On April 4, 2017, the Canadian Securities Administrators OTC Derivatives Committee (the CSA) published the following proposed national instrument and related companion policy which will be open for comment for a 150-day period, expiring on September 1, 2017:

  • Proposed National Instrument 93-101 Derivatives: Business Conduct (the Instrument)
  • Proposed Companion Policy 93-101 Derivatives: Business Conduct (the Companion Policy)

Collectively, the CSA has referred to the Instrument and the Companion Policy as the Proposed Instrument.

The Proposed Instrument sets out a regime for business conduct for certain derivatives market participants. The CSA indicates that it has developed the Proposed Instrument “to help protect investors, reduce risk, improve transparency and accountability and promote responsible business conduct in the over-the-counter (OTC) derivatives markets.” The business conduct regime prescribed by the Proposed Instrument is similar to existing market conduct requirements applicable to registered securities dealers and securities advisors under National Instrument 31-101 Registration Requirements, Exemptions and Ongoing Registrant Obligations.

Summary of Proposed Instrument

The CSA has summarized the Proposed Instrument, in part, as follows:

“[t]he Proposed Instrument is intended to create a uniform approach to derivatives market conduct regulation in Canada and will promote consistent protections for market participants regardless of the type of firms they deal with while also providing that persons or companies that are subject to requirements under the Proposed Instrument are subject to consistent regulation that does not result in a competitive advantage.”

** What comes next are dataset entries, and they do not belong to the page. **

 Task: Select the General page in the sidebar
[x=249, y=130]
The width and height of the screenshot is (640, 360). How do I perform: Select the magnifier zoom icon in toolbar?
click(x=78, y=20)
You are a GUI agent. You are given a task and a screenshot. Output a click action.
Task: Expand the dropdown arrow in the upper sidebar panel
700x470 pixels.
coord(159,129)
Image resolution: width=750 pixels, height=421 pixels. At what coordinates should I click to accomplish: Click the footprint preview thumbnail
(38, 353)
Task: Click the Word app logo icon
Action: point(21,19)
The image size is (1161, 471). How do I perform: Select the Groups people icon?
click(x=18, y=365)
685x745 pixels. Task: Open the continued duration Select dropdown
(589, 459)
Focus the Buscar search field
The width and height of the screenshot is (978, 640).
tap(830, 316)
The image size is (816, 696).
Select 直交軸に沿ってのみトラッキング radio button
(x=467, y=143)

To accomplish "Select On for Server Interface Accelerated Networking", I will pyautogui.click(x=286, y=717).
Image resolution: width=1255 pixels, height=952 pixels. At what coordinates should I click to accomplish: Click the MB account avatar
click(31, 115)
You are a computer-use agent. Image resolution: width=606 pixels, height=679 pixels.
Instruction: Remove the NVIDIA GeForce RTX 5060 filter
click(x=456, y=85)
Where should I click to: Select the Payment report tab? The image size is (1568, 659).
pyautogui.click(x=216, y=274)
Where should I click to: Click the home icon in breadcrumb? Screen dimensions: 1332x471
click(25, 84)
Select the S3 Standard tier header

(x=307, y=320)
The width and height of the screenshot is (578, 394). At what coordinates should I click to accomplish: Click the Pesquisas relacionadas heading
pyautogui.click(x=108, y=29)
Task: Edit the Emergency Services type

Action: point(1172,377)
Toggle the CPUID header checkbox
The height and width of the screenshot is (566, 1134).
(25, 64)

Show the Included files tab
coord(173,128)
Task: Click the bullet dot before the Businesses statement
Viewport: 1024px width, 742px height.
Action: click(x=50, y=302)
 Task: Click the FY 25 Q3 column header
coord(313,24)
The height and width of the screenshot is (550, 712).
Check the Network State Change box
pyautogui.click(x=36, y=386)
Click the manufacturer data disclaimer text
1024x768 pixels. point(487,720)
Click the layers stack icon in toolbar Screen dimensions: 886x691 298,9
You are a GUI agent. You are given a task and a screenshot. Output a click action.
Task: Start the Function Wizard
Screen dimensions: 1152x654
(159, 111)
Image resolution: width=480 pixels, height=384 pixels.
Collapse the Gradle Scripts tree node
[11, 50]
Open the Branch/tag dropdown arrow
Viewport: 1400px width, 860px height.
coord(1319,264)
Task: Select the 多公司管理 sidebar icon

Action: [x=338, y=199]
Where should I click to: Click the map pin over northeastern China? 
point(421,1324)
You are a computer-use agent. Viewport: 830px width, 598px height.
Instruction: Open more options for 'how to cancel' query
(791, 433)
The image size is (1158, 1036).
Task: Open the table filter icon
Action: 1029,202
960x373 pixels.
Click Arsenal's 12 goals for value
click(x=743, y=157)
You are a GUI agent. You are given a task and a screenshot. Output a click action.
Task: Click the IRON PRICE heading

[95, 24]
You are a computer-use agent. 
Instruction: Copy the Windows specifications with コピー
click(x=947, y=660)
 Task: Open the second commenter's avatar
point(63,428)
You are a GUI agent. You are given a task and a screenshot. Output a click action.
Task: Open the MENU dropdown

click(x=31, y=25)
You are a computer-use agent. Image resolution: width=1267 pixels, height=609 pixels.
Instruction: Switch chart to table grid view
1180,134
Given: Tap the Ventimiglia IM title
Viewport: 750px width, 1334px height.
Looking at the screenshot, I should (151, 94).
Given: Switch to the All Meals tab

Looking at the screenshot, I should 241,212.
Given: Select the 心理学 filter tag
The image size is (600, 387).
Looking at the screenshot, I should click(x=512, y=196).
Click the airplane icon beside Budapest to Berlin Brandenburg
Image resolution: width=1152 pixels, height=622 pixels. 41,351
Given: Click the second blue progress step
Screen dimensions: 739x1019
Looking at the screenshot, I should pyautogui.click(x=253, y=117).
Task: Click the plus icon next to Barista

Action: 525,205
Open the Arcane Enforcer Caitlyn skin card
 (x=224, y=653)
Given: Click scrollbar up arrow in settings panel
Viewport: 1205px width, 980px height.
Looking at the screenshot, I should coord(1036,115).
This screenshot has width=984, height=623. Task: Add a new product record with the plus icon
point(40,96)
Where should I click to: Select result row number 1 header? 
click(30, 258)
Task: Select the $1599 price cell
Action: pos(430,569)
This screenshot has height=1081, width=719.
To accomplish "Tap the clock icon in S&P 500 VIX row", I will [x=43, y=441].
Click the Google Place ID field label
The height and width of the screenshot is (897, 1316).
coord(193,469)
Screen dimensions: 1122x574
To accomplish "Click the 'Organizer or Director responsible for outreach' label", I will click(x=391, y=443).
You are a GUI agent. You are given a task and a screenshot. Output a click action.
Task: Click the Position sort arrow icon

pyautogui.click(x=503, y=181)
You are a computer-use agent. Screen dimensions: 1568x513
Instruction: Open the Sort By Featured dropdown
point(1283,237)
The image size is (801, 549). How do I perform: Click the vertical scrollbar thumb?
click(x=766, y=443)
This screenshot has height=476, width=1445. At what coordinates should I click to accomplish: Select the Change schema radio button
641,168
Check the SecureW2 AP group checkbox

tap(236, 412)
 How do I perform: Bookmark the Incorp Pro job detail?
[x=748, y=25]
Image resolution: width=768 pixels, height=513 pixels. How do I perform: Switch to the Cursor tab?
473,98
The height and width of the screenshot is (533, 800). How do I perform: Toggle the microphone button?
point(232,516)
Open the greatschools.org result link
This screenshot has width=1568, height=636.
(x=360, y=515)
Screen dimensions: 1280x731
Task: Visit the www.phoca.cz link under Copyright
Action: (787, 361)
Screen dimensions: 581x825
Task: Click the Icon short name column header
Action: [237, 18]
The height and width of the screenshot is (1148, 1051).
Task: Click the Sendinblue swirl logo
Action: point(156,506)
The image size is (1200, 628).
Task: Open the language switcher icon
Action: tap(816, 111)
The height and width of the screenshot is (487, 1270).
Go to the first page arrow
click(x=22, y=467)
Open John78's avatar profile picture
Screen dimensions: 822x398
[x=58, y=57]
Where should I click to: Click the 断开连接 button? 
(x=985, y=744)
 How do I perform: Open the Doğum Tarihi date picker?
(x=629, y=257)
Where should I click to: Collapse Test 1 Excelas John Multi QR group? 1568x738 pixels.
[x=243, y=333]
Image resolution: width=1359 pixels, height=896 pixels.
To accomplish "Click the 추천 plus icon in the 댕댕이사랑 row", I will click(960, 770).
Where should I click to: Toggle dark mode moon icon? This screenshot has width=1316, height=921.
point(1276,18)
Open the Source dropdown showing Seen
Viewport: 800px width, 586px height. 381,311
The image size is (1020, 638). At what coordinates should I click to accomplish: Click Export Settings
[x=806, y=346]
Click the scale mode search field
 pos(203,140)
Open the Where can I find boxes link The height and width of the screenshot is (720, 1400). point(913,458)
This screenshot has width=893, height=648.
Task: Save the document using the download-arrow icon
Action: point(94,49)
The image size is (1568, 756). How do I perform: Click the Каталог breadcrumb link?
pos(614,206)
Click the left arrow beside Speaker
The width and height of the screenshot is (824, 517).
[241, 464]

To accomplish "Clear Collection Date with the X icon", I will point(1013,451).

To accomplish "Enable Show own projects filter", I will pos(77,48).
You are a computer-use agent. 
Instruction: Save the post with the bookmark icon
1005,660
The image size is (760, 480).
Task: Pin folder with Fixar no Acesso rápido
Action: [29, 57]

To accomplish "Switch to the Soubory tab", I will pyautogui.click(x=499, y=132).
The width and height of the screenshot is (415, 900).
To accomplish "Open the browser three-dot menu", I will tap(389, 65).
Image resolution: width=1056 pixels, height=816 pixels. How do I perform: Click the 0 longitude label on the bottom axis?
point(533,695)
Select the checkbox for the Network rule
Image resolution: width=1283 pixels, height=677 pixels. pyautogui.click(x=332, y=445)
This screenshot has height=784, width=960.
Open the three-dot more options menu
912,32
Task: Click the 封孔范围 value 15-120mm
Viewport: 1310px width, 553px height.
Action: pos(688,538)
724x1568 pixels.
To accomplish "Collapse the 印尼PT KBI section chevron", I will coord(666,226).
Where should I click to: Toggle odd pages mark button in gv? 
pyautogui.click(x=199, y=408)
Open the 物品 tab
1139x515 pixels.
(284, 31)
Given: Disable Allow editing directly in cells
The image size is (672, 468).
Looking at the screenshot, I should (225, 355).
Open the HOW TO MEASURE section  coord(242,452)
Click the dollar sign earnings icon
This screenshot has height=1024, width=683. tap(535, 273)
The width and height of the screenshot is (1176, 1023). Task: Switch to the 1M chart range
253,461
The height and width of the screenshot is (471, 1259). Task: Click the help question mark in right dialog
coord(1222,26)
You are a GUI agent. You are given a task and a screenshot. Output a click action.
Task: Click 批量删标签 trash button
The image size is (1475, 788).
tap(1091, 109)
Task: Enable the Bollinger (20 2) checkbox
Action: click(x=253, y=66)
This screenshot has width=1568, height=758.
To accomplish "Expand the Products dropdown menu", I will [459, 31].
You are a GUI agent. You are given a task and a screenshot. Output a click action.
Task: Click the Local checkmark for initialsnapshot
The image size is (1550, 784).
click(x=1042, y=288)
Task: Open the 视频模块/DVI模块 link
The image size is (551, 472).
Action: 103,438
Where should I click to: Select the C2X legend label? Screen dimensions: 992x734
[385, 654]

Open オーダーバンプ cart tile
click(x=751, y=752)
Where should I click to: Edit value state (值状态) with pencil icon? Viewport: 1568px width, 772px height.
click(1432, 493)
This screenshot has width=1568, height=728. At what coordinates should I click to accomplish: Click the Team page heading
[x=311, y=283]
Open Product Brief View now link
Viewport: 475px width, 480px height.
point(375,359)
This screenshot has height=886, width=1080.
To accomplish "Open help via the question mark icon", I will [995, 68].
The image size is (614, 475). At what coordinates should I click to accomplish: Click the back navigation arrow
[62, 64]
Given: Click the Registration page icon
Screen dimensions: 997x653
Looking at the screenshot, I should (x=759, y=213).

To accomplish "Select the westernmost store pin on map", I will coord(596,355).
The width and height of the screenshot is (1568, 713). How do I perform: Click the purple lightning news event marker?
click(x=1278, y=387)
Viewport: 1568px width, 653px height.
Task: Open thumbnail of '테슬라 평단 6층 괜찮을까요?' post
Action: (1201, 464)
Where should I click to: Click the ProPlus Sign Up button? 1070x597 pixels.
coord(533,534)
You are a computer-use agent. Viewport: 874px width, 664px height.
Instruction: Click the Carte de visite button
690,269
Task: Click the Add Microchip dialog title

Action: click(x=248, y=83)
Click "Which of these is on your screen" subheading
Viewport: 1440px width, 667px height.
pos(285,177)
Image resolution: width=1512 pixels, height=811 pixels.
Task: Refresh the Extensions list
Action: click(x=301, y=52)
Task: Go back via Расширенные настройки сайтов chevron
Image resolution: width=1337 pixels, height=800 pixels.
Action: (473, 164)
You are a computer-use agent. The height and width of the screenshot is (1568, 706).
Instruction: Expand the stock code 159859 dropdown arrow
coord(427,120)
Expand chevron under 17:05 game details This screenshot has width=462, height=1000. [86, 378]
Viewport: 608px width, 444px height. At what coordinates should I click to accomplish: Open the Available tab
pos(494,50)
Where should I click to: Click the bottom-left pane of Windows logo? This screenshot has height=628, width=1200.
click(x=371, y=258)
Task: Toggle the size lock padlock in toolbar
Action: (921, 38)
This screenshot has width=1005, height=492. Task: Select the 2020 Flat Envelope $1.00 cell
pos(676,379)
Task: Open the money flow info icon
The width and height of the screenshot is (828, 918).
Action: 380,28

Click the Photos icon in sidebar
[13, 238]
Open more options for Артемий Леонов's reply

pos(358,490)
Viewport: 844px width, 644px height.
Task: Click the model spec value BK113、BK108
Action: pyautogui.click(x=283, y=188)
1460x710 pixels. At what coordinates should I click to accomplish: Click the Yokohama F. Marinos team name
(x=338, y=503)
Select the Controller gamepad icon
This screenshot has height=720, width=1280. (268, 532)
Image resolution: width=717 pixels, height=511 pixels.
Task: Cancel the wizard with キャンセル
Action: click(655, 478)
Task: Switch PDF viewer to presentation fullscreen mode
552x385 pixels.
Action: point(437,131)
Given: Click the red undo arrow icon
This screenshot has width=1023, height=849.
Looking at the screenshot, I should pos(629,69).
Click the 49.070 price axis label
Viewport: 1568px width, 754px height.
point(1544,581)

The Proposed Instrument sets out a comprehensive regime regulating the conduct of derivatives dealers and derivatives advisors. The CSA refers to derivatives dealers and advisors collectively as a “derivatives firm”. The Proposed Instrument takes a layered approach to investor/customer protection. A derivatives firm has certain obligations that apply in all cases when dealing with or advising a “derivatives party”1 regardless of the level of sophistication or financial resources of the derivatives party. Other obligations contained in the Proposed Instrument do not apply if the derivatives firm is dealing with or advising a derivatives party that is an “eligible derivatives party”.2

Dealing with or advising derivatives parties

The Proposed Instrument sets out certain business conduct obligations which apply whenever a derivatives firm is dealing with or advising a derivatives party, including when it is dealing with an eligible derivatives party. Such obligations include:

  • Fair dealing
  • Conflicts of interest
  • Know your derivatives party

There are other obligations in the Proposed Instrument that do not apply if the derivatives firm is dealing with or advising a derivatives party that is an eligible derivatives party. These other obligations are intended to protect less sophisticated market participants and include:

  • Derivatives-party-specific needs and objectives
  • Suitability
  • Permitted referral arrangements
  • Verifying the qualifications of the person receiving the referral
  • Disclosing referral arrangements to a derivatives party
  • Disclosure regarding the use of borrowed money or leverage
  • Handling complaints
  • Tied selling
  • Fair terms and pricing

Derivatives party accounts

Derivatives firms have an obligation to provide any derivatives party that is not an eligible derivatives party with more detailed information concerning their derivatives transactions, their accounts and their assets. There is no obligation on the derivatives firm to provide the same sort of information to an eligible derivatives party.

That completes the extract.